The first attempt to lower the quorum requirement in Lynnfield came in 1971, just months after the 3 percent rule was put into place. Four years later, a proposal to eliminate the quorum altogether lost a townwide vote by a margin of 1,429 to 584. Two more attempts to lower the quorum failed during the 1990s. Then the problem got worse: Town meetings were postponed or canceled due to the lack of a quorum at least once every year from 2000 through 2004. And even when there were enough voters to get things started, people would stream out of town meeting as it wore on, forcing early adjournments.

“I think it was at that point that people finally understood that we [had] to do something,” says Gustus.

The board of selectmen leaned toward doing away with the quorum entirely, but that proposal didn’t seem to have popular support.

“I think the voters were just shocked from such a radical change,” says Lynnfield moderator John Redman. “It was finally agreed upon to go to 175.”

The lower quorum was put on the ballot for the April 11 town election and passed by a margin of 300-263. It took effect in time for the annual town meeting two weeks later.

Redman speculates that voters finally saw the high quorum as working against those who were doing their civic duty. “It was unfair to the people that showed up to stick around for a half an hour or 40 minutes and then be sent home,” he says.

There have been only two sessions of town meeting since the quorum change, so it may be premature to say whether it has helped to boost turnout. According to Town Clerk Pam Carakatsane, there were 584 people at the April 25 meeting, but Redman attributes this high turnout to the issues on the agenda.

“There was a controversial article about ‘feeing’ the trash, so that brought out a lot of people,” he says. “Typically, we’ve not had a problem with attendance if there’s something that gets the voters’ appetites whetted.”

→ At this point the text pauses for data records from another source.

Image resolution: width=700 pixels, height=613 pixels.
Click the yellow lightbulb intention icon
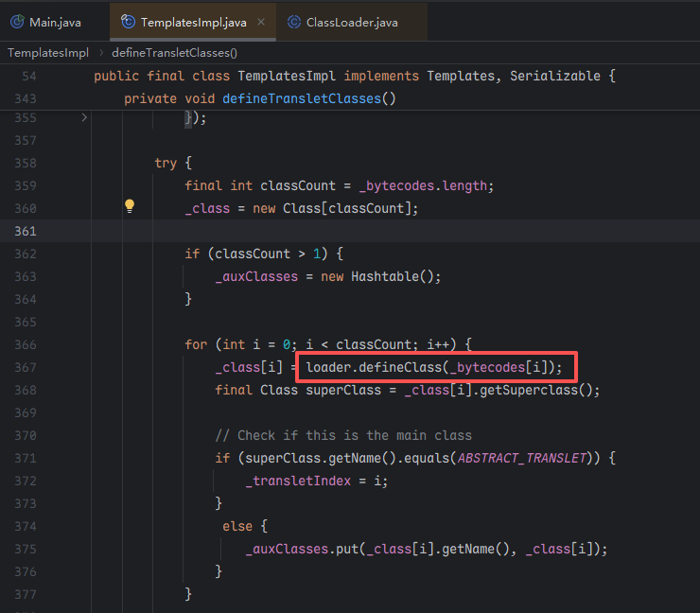tap(131, 206)
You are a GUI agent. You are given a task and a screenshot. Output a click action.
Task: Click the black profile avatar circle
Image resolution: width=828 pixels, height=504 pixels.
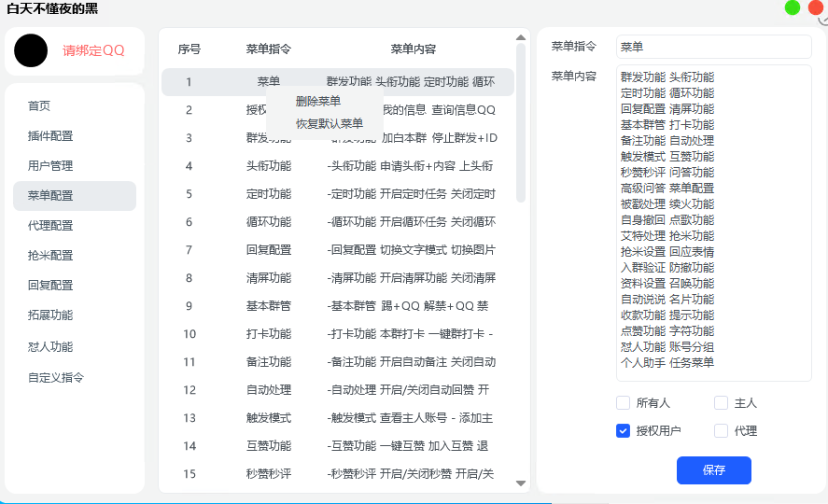31,50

Gustus agrees. “What brings people to town meeting are articles that interest them,” he says. “If there are important issues that are being decided, you are not going to have any problem getting a sizeable number of people to show up.”

Perhaps Lynnfield has solved its participation problem, but if town meetings continue to be postponed or cancelled, the idea of further reducing the quorum, or doing away with it entirely, is sure to arise again. And that bothers some defenders of a centuries-old New England institution.

“We arguably have the grandest form of democratic structure with town meeting, and yet because of lack of participation, we keep having to lower the quorum levels,” says DeSantis. “You’re basically admitting that the town meeting’s single virtue” – that is, its openness to all – “is not a virtue at all.”

“I think it’s going to continue to be a challenge,” says Gustus. “People’s lives are very busy. Town meeting is a somewhat cumbersome way to do business, but I think, at least for this town, that the best decisions get made from town meeting. I think that’s the consensus in the community.”